一次抗体 (呼吸/循環)
Apelinは脂肪細胞から分泌されるアディポサイトカインの一種で、既にオーファン受容体として同定されていたAPJ受容体の内因性リガンドとして発見されました。このApelinは多様な心血管保護作用を有することから、有力な循環系創薬ターゲットとして期待されています。当社はApelinに対して強力な中和活性を有する高機能抗体を提供しています。
学術コンテンツ
血液循環とその調節
血液は全身を循環しながら細胞へ酸素や栄養を供給し、二酸化炭素や老廃物を回収します。生体内の環境変化に応じて、十分な血液を、必要とする臓器に届けられるように血液循環は様々な調節を受けています。
血液循環は主に心臓から送り出される血液量や末梢血管の抵抗性 (血液の流れやすさ)、全身の血液量を変化させることで調節されます。例えば、心臓の拍動数を増加させて、心臓から押し出す血液量を増やし、一部の末梢血管の血管を拡張させれば、その部位にはより多くの血液が供給されることになります。このような血液循環の調節は自律神経やホルモンが担っています。
血管を流れる血液量と血管の抵抗性が変化すると、血液が血管の壁を押すときの圧力、すなわち血圧も変化します。血圧は心臓が収縮しているときに最も高く (収縮期血圧)、拡張しているときに最も低くなります (拡張期血圧)。正常な人でも上記のように血圧は変化しますが、基準となる範囲よりも血圧が高い状態を高血圧と呼び、脳卒中や心臓病、腎臓病の原因となります。
レニン-アンジオテンシン系による血圧調節
代表的な血圧調節メカニズムとしてレニン-アンジオテンシン系が挙げられます。タンパク質分解酵素の一種であるレニンは腎臓より血液中に放出され、アンジオテンシノーゲンに作用し、アンジオテンシンIを産生します。次にアンジオテンシンIはアンジオテンシン変換酵素(ACE)によって、アンジオテンシンIIに変換されます。アンジオテンシンIIは血管平滑筋を収縮させることで血圧を上昇させます。加えて副腎からのアルドステロン分泌を促進し、腎臓からのNa+排出を抑制します。これにより血液中にNa+が蓄積し、血管中の体液量が増加するため血圧も上昇します。(アルドステロンを含めた血圧調節機構をレニン-アンジオテンシン-アルドステロン系と呼びます。)
レニン-アンジオテンシン系の阻害剤は降圧作用を示し、特にアンジオテンシン変換酵素の阻害剤は高血圧の治療薬として使用されています。また血圧降下作用を示す特定保健用食品もアンジオテンシン変換酵素の阻害作用を持つものが多く存在します。
ただしアンジオテンシンIIはAT1Rではなく、AT2Rという受容体を介した場合には血管弛緩作用を示し1)、アンジオテンシン変換酵素2 (ACE2) によって産生される代謝物 (アンジオテンシン1-7) にも血圧降下作用があると報告されていることから2)、レニン-アンジオテンシン系は血圧昇圧/降圧全体を制御するシステムではないかと考えられています1)。

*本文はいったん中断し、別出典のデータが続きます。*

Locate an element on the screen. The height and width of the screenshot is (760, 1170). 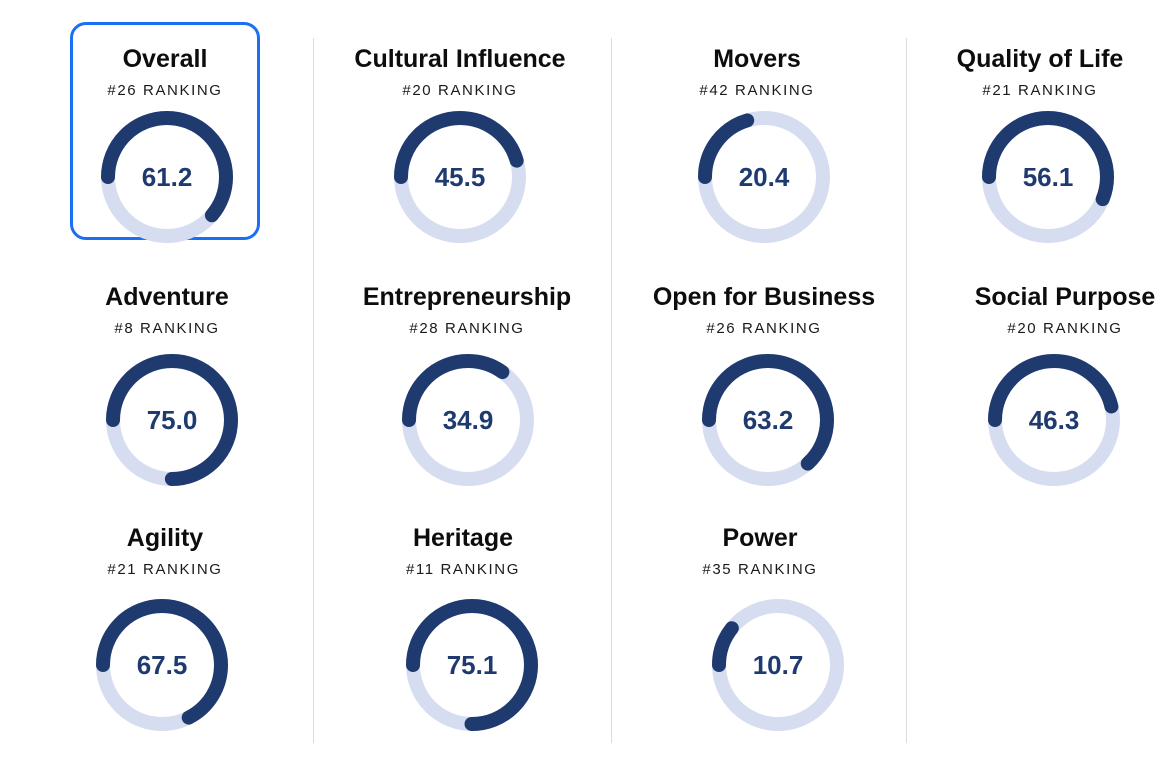
score-gauge: 45.5 is located at coordinates (460, 177).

なお生理活性ペプチドリガンドApelinの受容体APJRはAT1Rと結合し、アンジオテンシンIIのシグナルを抑制したり3)、ACE2の発現促進によってACE2シグナルを増幅する4)ことが明らかになっており、その血圧降下作用が注目されています。
参考文献
- 松井利郎:化学と生物, 53(4), 228 (2015).
- Ren, Y., Jeffrey L.G., and Oscar A. C.:Hypertension, 39(3), 799 (2002).
- Chun, H. J., et al.:The Journal of clinical investigation, 118(10), 3343 (2008).
- Sato, T. et al.:The Journal of clinical investigation, 123(12), 5203 (2013).